871.3
Ecologies of Boundaries: Boundary Work in Emerging Trans-Local Professional Jurisdictions
Ecologies of Boundaries: Boundary Work in Emerging Trans-Local Professional Jurisdictions
Friday, 20 July 2018: 16:00
Location: 803B (MTCC SOUTH BUILDING)
Oral Presentation
In recent years, ecological approaches to professional work, authority and regulation has seen a resurgence in the sociology of professions, as epitomized in the linked ecologies framework of Andrew Abbott (2005). Alongside this resurgence comes a renewed attention to the wider and multi-scalar set of socio-spatial relations in which professional groups operate, including the way symbolic boundaries within and between professions, as well as between professional, academic and political institutions, come to be defined, negotiated and changed as part of professional projects. So far, however, the varieties of situated boundary work (Fournier 2000; Liu 2015) in which professions and professional actors engage in order to forge jurisdictional claims, niches and linkages has yet to be fully interrogated.

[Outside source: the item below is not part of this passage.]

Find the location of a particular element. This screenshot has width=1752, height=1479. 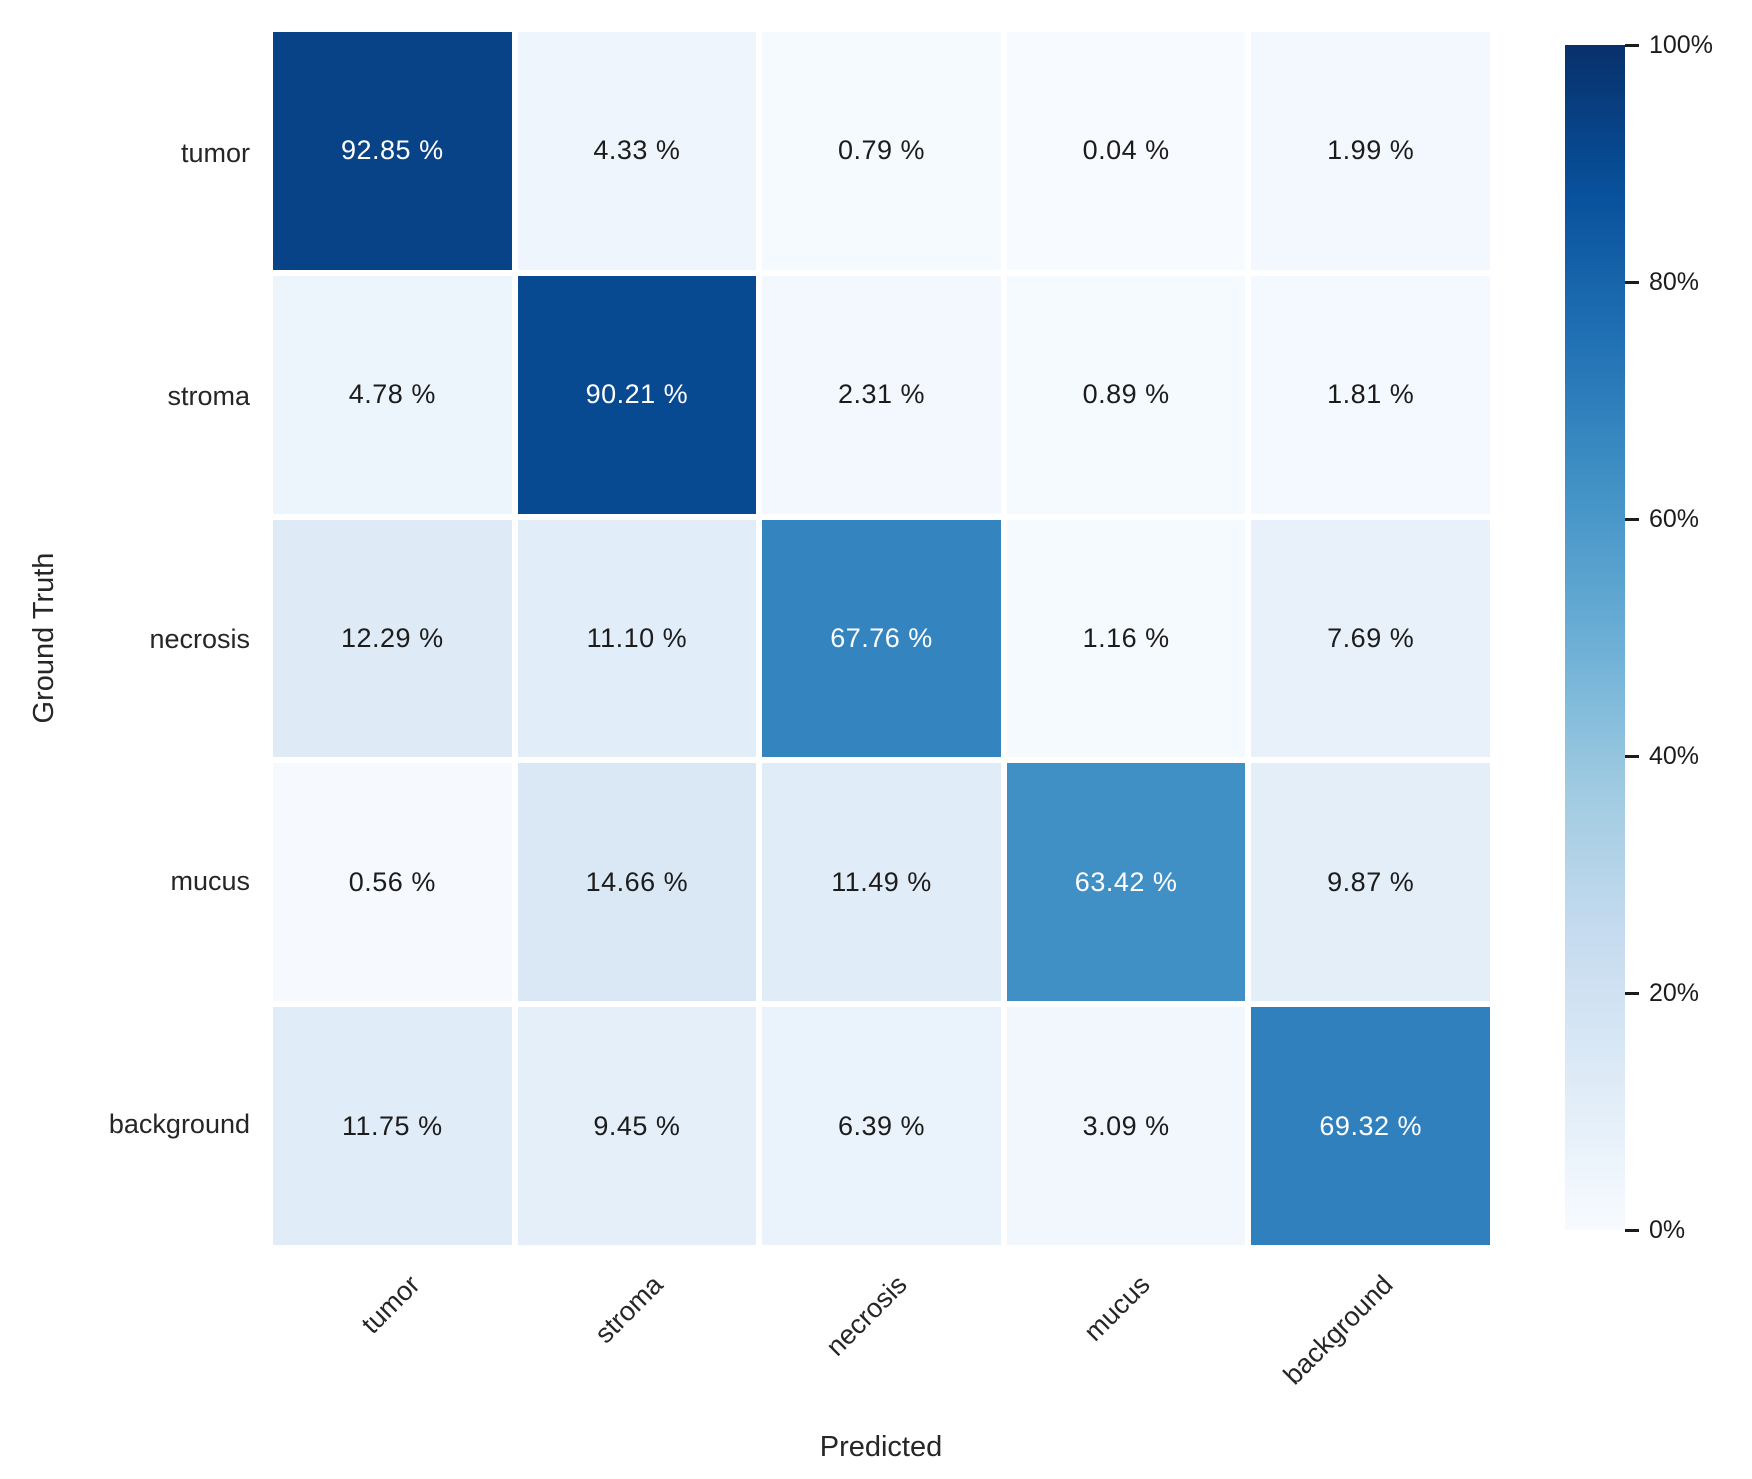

Building on and comparing case studies set in Denmark into three emerging trans-local professional jurisdictions – of climate adaptation, lifestyle disease prevention and innovation management – this paper seeks to identify key modalities of intra- and inter-professional boundary work, as this is set within wider reforms in the linked ecologies of professional, academic and political institutions. In doing so, the paper makes two theoretical contributions to an ecological approach in the sociology of professions. First, it grounds Abbott’s meso-level framework of linked ecologies in more situated accounts of inter- and inter-professional boundary work, by way of reconnecting to a wider tradition of symbolic interactionist studies of professions. Second, and conversely, it updates these latter approaches for a world of trans-local professional governance, by way of highlighting the multi-scalar relations and boundaries whereby linked professional ecologies are constituted.